- What is required: Whenever an image turns up, omit it and return the remaining data exactly.

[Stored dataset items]
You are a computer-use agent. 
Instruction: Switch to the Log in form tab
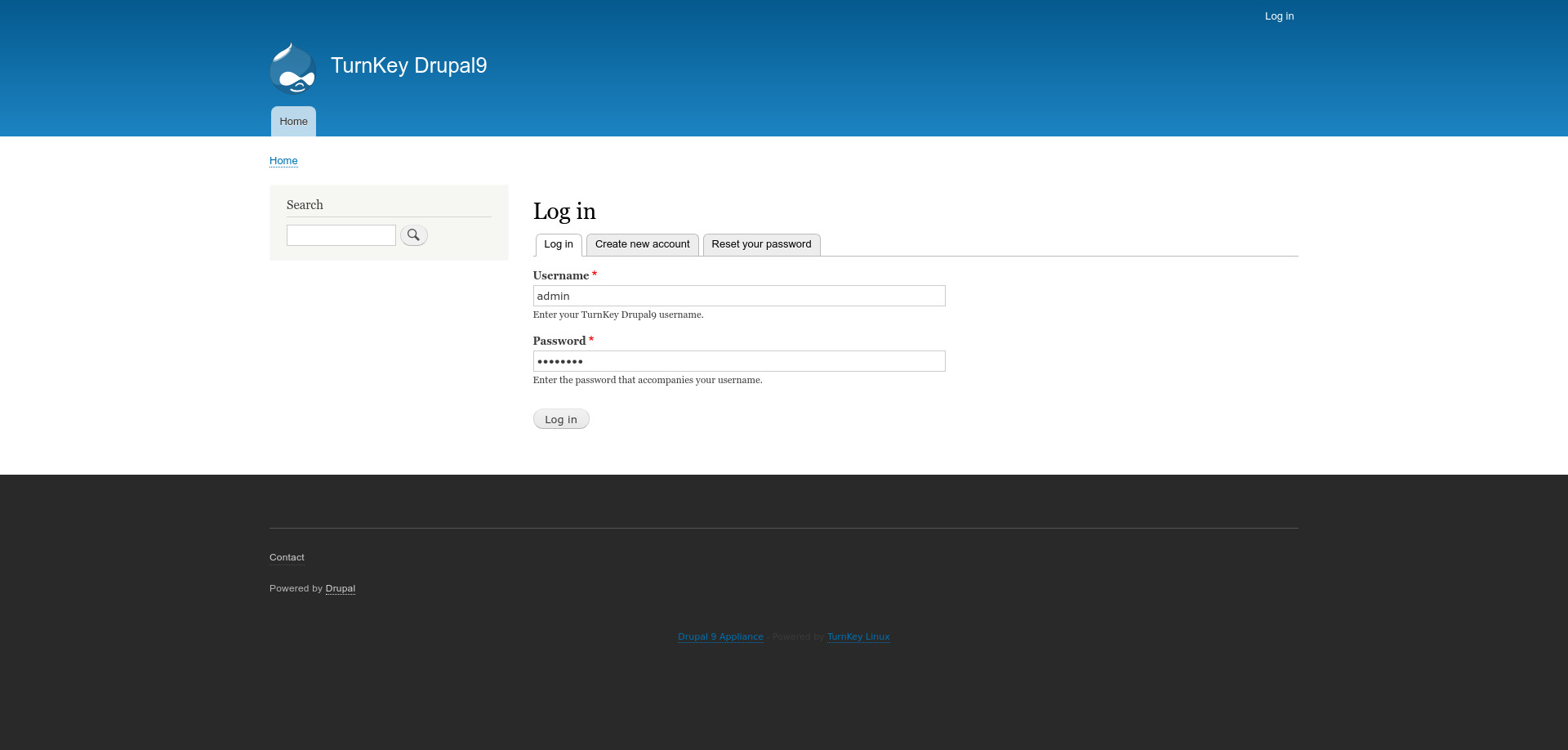click(x=559, y=244)
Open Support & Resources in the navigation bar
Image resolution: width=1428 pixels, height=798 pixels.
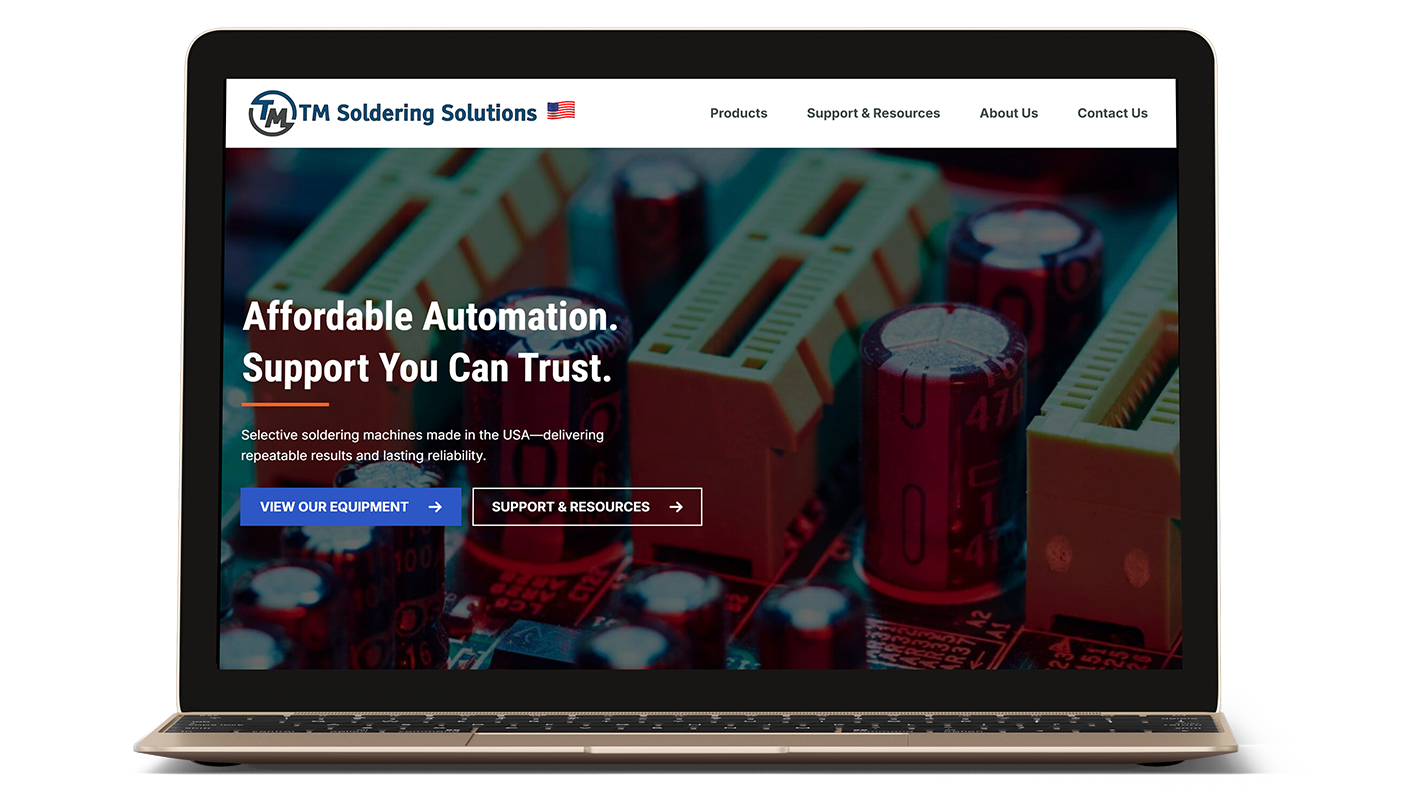coord(873,113)
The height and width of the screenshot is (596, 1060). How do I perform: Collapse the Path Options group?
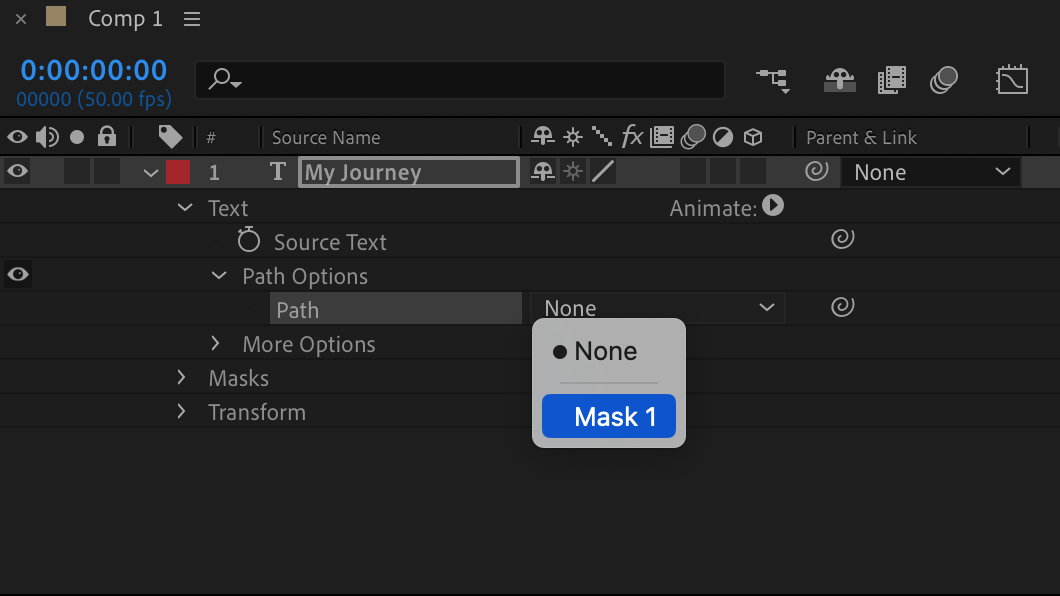click(x=219, y=276)
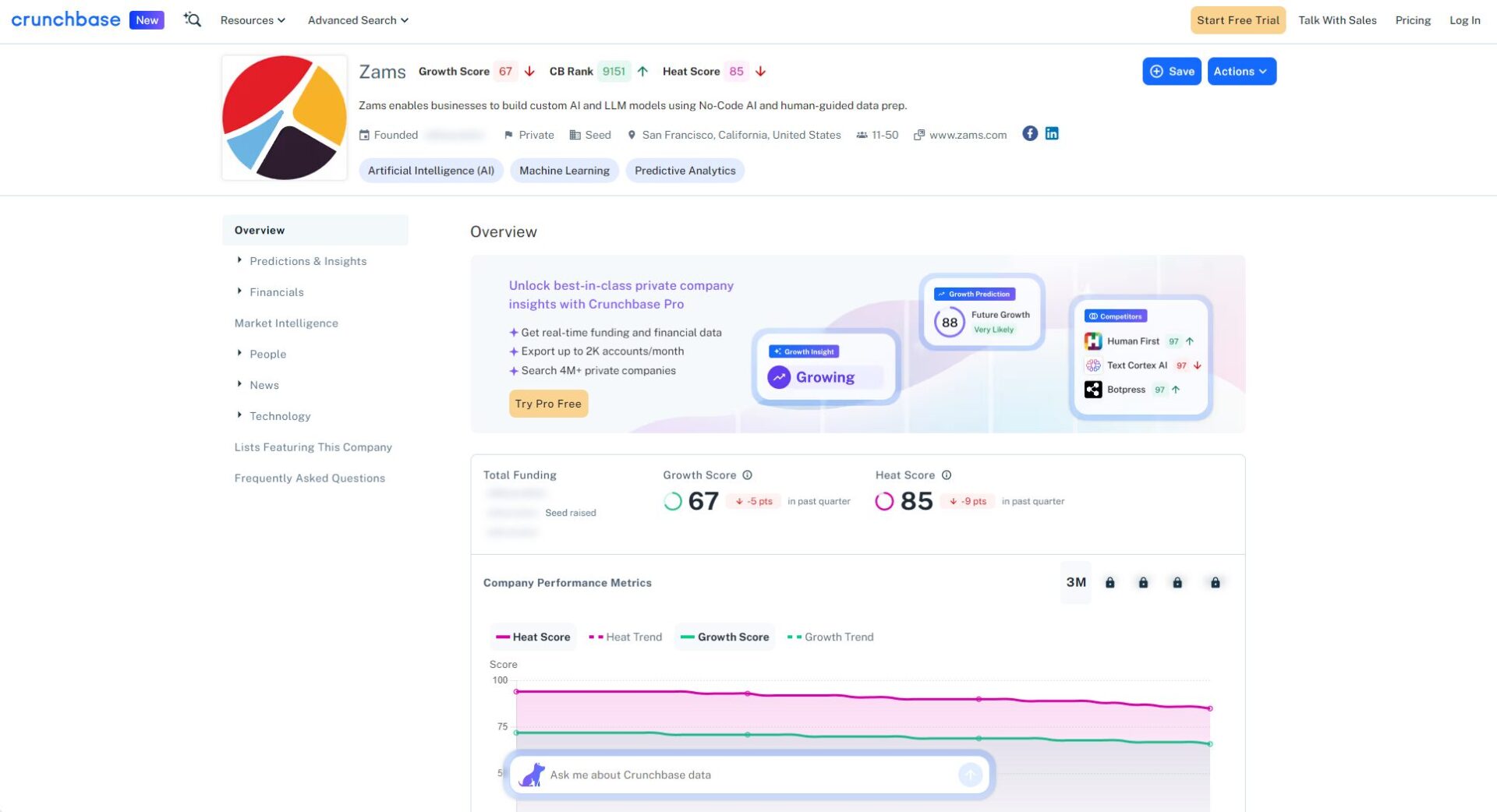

- Finished exercise:
You are a computer-use agent. 
Instruction: Switch to the Log in form tab
click(x=559, y=244)
Open Support & Resources in the navigation bar
Image resolution: width=1428 pixels, height=798 pixels.
coord(873,113)
The height and width of the screenshot is (596, 1060). How do I perform: Collapse the Path Options group?
click(x=219, y=276)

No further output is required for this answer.